■三重の明るい未来を拓(ひら)く!
新年あけましておめでとうございます。
昨今の日本経済は、コロナ禍から脱し、成長率が6カ月連続でプラス成長を記録するなど、少しずつ明るい状況が見え始めています。時々刻々と社会をとりまく情勢が変わる中、従来の富の再配分の方法で、日本の経済成長を継続できるかどうかの分岐点にきているのではないかと考えています。現在進んでいる「年収の壁」の見直し議論も人材確保の側面はあるものの、その一環かと考えています。
一方、国際情勢においてはウクライナや中東などで依然として紛争が絶えない中、アメリカのトランプ次期大統領の政策が、日本や中国との貿易関係や安全保障情勢にどのような影響を与えるのか、注目されているところです。
▽県民の命と尊厳を守る!

#### [提供情報]
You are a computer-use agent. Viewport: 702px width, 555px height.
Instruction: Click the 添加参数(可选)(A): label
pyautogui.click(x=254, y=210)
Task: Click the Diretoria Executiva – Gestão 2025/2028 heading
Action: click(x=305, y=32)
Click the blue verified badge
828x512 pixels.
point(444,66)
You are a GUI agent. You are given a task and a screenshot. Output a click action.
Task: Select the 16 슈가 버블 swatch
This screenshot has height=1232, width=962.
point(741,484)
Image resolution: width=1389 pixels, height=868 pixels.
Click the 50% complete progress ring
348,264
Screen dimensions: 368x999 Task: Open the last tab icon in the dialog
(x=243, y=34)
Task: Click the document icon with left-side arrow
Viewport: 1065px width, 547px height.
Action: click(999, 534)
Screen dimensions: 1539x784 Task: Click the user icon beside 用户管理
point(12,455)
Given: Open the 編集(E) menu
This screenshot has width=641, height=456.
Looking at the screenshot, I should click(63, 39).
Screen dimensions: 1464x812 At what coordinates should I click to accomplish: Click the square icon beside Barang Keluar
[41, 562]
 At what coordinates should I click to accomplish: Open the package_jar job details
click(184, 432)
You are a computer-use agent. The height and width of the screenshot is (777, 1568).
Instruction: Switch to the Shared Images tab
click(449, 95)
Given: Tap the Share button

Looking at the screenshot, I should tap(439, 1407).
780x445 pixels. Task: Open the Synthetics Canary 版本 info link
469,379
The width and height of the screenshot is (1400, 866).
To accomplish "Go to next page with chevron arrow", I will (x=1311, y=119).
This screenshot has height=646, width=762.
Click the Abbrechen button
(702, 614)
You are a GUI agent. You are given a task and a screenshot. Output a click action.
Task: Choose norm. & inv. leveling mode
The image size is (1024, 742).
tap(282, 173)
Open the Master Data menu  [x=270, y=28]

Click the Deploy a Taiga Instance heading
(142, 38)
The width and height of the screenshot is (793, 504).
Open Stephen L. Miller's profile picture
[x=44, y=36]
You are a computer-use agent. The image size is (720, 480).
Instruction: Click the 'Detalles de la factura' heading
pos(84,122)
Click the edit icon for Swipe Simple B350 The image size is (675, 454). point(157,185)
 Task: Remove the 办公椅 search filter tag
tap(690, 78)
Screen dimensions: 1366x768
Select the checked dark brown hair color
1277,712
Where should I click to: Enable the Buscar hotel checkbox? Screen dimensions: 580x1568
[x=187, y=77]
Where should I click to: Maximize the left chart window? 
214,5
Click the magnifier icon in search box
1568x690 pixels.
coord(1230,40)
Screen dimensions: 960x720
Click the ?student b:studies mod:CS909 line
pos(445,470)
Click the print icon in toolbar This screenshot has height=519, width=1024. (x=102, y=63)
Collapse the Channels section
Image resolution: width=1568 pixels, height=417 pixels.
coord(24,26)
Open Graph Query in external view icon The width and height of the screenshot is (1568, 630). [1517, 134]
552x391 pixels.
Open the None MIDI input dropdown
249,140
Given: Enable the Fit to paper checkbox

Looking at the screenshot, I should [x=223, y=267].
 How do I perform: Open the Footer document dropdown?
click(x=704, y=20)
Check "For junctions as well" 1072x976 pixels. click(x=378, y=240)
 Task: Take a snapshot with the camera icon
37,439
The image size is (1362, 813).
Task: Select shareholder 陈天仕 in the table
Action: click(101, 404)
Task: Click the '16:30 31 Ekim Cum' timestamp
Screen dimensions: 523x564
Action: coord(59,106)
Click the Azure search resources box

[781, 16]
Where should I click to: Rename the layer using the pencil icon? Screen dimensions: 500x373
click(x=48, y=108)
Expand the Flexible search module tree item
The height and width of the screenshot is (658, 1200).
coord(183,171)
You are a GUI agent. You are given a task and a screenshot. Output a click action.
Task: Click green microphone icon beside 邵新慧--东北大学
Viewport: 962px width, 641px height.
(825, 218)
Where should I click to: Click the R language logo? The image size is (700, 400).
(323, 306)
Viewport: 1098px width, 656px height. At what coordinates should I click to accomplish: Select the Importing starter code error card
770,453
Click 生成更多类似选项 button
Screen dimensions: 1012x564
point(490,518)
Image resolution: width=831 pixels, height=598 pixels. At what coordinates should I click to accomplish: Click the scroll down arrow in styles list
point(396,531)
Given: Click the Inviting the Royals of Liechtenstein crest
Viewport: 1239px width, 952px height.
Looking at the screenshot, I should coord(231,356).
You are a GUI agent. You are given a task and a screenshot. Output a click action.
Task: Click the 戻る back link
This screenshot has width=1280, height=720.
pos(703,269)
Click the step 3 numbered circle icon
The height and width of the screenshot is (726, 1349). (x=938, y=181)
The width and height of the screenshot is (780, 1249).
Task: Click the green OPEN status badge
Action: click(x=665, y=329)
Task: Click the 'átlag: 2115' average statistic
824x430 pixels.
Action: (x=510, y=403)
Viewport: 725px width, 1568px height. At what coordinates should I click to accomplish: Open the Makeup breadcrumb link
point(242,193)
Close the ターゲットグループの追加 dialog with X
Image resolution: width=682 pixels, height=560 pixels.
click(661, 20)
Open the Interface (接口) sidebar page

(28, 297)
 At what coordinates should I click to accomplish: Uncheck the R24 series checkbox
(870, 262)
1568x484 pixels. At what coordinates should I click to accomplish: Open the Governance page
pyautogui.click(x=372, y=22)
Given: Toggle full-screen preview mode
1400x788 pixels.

#### [課題]
本文の「昨今の日本経済は、コロナ禍か」を含む箇所から「を与えるのか、注目されているところです。」までを、一字一句違えずに書き写してください。

#### [解答欄]
昨今の日本経済は、コロナ禍から脱し、成長率が6カ月連続でプラス成長を記録するなど、少しずつ明るい状況が見え始めています。時々刻々と社会をとりまく情勢が変わる中、従来の富の再配分の方法で、日本の経済成長を継続できるかどうかの分岐点にきているのではないかと考えています。現在進んでいる「年収の壁」の見直し議論も人材確保の側面はあるものの、その一環かと考えています。
一方、国際情勢においてはウクライナや中東などで依然として紛争が絶えない中、アメリカのトランプ次期大統領の政策が、日本や中国との貿易関係や安全保障情勢にどのような影響を与えるのか、注目されているところです。